Some Other Recent Projects
- Enabling Productive, High-Performance Data Analytics: Sherlock, a YarcData Urika™ graph appliance with PSC-specific customizations, is the first system of it kind made available to the NSF research community. Sherlock is a massively multithreaded supercomputer built on Cray Threadstorm 4.0 processors which implement multiple, powerful features to support lightweight multithreading, latency hiding, and advanced memory interfaces with AMD HyperTransport-attached SeaStar2 interconnect chips to provide a flat, globally-addressable memory.
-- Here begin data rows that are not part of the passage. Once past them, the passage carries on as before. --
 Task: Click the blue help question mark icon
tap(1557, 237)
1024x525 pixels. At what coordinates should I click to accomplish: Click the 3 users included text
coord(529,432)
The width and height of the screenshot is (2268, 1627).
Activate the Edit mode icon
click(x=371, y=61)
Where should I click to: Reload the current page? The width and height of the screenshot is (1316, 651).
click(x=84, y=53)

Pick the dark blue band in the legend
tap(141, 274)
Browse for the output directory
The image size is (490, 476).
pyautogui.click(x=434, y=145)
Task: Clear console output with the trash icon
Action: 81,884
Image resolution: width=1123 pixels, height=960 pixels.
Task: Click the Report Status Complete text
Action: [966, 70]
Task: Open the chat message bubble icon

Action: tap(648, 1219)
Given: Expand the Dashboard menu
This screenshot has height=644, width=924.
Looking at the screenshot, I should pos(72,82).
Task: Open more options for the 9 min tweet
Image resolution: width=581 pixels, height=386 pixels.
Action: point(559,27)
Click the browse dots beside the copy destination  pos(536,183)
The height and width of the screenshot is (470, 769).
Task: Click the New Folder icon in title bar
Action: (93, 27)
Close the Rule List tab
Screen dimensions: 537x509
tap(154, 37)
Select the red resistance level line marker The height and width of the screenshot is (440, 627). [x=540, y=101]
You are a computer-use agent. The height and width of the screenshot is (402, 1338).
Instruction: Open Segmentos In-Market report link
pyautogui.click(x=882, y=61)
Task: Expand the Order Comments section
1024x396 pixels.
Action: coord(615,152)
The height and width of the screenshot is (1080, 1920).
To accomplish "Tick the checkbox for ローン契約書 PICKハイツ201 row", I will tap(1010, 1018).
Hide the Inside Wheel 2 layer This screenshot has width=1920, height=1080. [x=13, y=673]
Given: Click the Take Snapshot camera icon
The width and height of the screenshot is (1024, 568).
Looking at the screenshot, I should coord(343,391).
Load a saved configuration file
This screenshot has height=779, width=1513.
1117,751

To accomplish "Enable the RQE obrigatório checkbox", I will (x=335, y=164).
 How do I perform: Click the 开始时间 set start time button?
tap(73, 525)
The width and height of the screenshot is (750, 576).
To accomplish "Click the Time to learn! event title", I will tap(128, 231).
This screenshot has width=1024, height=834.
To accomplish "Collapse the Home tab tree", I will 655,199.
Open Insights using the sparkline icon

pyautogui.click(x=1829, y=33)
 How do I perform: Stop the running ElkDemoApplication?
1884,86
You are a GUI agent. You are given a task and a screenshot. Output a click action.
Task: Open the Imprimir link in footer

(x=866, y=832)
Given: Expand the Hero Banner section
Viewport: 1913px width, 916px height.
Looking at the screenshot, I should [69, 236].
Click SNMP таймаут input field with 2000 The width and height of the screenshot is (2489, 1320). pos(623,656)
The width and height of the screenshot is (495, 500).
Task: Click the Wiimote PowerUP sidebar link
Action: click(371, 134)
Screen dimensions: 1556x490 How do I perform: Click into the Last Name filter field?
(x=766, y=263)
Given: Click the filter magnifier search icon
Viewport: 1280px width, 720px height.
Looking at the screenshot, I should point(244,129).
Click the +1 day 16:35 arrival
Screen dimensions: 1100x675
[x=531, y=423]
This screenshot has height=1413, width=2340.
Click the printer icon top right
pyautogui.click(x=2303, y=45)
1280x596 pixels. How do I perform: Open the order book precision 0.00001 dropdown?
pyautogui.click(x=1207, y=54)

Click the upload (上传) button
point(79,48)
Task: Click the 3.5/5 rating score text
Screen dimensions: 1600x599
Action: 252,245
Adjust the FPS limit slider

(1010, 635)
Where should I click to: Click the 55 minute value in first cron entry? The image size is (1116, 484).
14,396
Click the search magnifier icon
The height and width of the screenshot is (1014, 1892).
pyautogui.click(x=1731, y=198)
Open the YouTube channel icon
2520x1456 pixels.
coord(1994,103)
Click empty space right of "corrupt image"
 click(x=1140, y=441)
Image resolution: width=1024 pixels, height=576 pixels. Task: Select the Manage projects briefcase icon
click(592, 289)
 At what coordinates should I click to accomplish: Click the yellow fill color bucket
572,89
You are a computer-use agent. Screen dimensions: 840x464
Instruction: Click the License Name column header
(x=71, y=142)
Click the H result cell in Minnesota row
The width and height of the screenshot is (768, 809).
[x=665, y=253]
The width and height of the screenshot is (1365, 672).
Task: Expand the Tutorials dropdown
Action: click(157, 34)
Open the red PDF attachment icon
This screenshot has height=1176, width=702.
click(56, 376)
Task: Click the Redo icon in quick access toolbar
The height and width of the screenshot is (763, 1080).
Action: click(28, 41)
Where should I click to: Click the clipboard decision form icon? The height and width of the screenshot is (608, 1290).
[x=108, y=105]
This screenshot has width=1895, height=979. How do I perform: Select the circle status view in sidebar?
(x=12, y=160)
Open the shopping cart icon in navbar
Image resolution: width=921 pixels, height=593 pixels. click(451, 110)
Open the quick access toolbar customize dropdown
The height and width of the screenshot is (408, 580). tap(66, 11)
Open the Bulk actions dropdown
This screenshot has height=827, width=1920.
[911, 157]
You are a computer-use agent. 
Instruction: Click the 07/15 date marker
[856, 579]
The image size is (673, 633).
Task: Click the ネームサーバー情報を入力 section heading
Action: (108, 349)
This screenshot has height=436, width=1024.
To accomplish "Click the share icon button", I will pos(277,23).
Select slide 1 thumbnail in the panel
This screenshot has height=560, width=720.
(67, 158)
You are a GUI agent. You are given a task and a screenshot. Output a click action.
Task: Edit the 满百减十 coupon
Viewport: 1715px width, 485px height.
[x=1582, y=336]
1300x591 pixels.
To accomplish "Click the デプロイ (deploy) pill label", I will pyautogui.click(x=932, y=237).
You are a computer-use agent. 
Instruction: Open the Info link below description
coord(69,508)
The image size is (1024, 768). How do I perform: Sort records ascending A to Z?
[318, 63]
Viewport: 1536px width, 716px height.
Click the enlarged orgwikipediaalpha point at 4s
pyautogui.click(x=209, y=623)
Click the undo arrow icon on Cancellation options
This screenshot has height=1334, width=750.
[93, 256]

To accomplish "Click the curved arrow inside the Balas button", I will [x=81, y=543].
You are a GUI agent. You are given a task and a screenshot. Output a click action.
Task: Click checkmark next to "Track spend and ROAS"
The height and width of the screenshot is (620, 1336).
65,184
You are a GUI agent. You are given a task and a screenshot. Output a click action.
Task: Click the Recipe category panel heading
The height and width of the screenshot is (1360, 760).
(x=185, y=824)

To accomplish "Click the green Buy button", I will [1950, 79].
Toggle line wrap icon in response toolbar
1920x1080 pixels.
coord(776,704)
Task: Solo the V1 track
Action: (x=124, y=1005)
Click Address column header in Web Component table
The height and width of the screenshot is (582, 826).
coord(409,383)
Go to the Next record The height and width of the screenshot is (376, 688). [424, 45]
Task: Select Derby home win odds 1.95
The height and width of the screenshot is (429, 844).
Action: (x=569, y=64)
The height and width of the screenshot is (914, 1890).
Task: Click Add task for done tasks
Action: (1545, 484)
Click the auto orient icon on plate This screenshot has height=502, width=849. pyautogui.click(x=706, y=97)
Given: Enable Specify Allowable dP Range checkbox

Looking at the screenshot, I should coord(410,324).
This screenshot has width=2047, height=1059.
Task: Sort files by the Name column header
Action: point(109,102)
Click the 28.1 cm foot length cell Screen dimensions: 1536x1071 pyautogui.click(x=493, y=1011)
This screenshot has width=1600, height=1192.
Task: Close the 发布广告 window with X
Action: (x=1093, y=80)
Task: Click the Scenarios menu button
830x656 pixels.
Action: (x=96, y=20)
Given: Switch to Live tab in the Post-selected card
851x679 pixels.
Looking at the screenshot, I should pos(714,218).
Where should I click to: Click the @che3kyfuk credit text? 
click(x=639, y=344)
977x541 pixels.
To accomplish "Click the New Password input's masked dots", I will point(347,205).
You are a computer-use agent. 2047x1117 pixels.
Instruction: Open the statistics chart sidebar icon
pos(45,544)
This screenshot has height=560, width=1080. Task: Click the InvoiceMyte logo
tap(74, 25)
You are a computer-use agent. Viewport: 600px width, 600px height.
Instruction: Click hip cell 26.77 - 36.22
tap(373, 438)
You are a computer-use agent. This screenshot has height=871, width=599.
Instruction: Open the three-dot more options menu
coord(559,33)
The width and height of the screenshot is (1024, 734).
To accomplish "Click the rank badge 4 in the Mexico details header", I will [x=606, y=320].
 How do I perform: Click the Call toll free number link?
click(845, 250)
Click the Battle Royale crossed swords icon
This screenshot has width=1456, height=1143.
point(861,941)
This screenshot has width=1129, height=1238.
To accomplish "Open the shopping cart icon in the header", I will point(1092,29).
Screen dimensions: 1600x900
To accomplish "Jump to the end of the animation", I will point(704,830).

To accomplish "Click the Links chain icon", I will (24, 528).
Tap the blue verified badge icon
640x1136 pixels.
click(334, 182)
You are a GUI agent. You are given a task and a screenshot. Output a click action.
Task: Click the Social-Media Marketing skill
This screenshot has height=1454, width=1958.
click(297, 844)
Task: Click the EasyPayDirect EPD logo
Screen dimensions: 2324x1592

Optimized RDF and SPARQL implementations provide ease of use for large-scale graph analytics, and the system is also programmable using C/C++ and threads.
- Exploring the Potential of “Native Client” for Computational Science: This project tests the usability and affordability of a new form of cloud service for providing more cost effective computational resources for certain types of research computations. A usability component of the test will determine the ease with which applications can be ported to the NaCl programming model.